65 – Fahrplan mit vielen Variablen

Liebes Leukämietagebuch⁣

Route unbekannt

Eigentlich dachte ich am Dienstag einen Fahrplan für die nächsten Wochen zu bekommen, aber der Fahrplan ist, dass es keinen fixen Fahrplan gibt. Jeder nächste Schritt wird bestimmt von meinen Knochenmark- bzw. den Blutwerten und vom Faktor wann ein passender Spender gefunden wird.
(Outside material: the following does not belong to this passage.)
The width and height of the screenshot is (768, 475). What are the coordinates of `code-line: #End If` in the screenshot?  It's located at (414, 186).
Solange sich die Signale nicht im Blut widerspiegeln, bin ich noch ein relativ „freier“ Mensch.⁣ Ich hoffe dieser Zustand bleibt noch eine lange Weile, damit ich noch ausreichend Energie tanken kann.⁣

Der Zug ist fast da – Hauptbahnhof, Katowice, Polen. Die Vorfreude ist schon riesig. Endlich sehe meine Lieben wieder⁣! Hier kenne ich den Weg, hier weiß ich was mich erwartet, hier finde ich viel Liebe, viele glückliche Momente, neue Energie und kann für ein paar Tage meine Krankheit vergessen.
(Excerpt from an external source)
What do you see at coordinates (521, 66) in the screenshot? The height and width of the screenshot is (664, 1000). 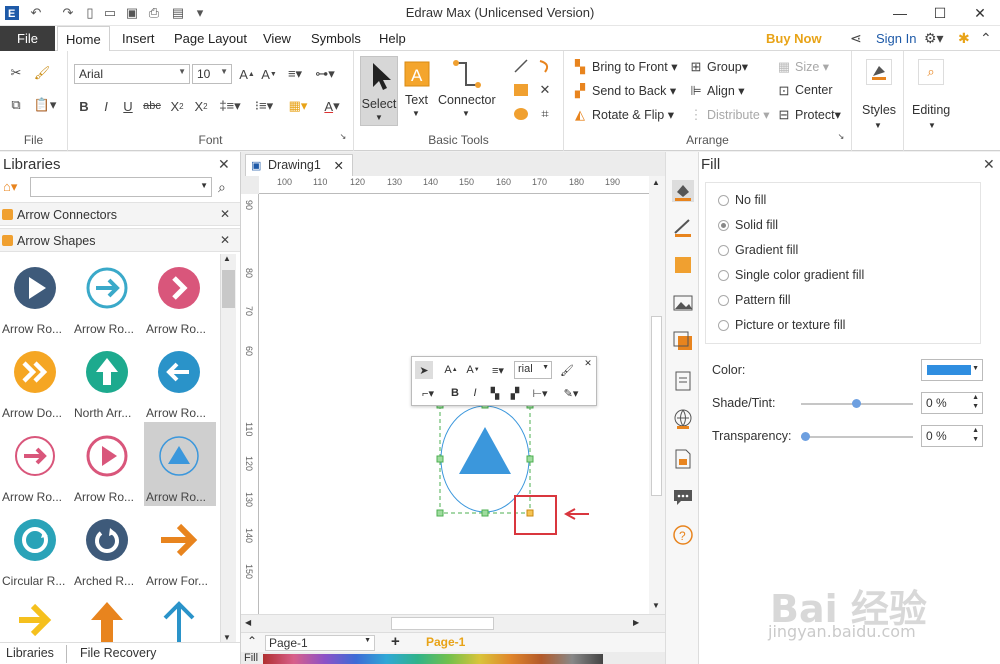 I see `line-tool-icon` at bounding box center [521, 66].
Wirklich lange konnte ich nicht bleiben. 7 Tage später wartet die nächste Biopsie des Knochenmarks auf mich. Ich habe meine Mama mit im Gepäck aus Polen. Es tut gut zu wissen, dass sie da ist, wenn ich von der OP heimkomme.
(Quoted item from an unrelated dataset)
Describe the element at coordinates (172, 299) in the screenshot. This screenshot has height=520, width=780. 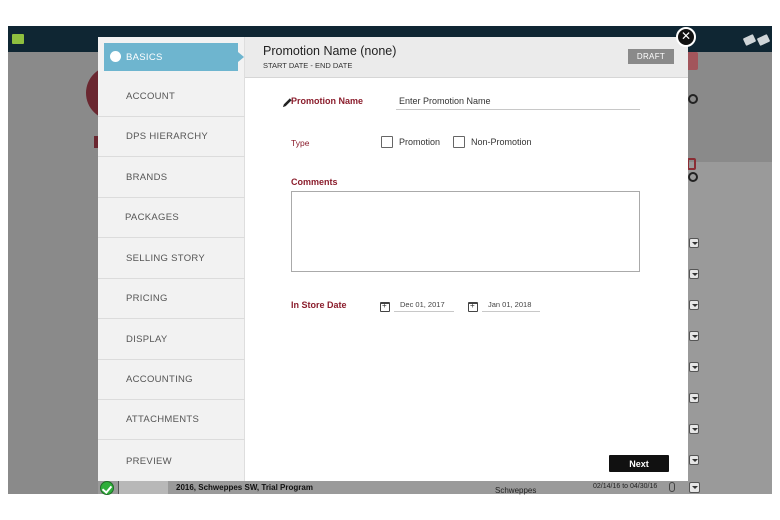
I see `sidebar-item-pricing: PRICING` at that location.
Die Biopsie selbst macht diesmal ein anderer Arzt. Er verfahrt anders und ich liege dabei auf der Seite. Die Einstichstelle empfinde ich als auffällig nah bei der Wirbelsäule. Genauso auffällig schlapp bin ich nach der Biopsie. Ich schlafe fast den ganzen Tag durch. Nächsten Tag habe ich starke Kopfschmerzen. Freitag werden sie heftiger und Übelkeit kommt hinzu. Nur im Liegen bekomme ich sie in einen aushaltbaren Zustand. Kaum dass ich sitze oder stehe, fühlt es sich so an als würde mein Kopf platzen. Weder ein Schluck Wasser, noch das Frühstück bleiben drin. Von der Früh bis am Abend verbringe ich die meiste Zeit im Liegen. Mama kümmert sich um alles, wozu ich nicht im Stande bin. Welch ein Glück, dass ich sie da habe!

Dieser Zustand bleibt bis Dienstag. Mittwoch fühlt es sich das erste Mal so an, als würde die Schmerztherapie auch wirklich greifen. Alles erinnert mich an das Liqourleck aus dem letzten Jahr. Die Symptome sind recht eindeutig und der Arzt bestätigt ebenfalls die Vermutung, dass dieser Zustand eine Nachwirkung der Knochenmarksbiopsie sei.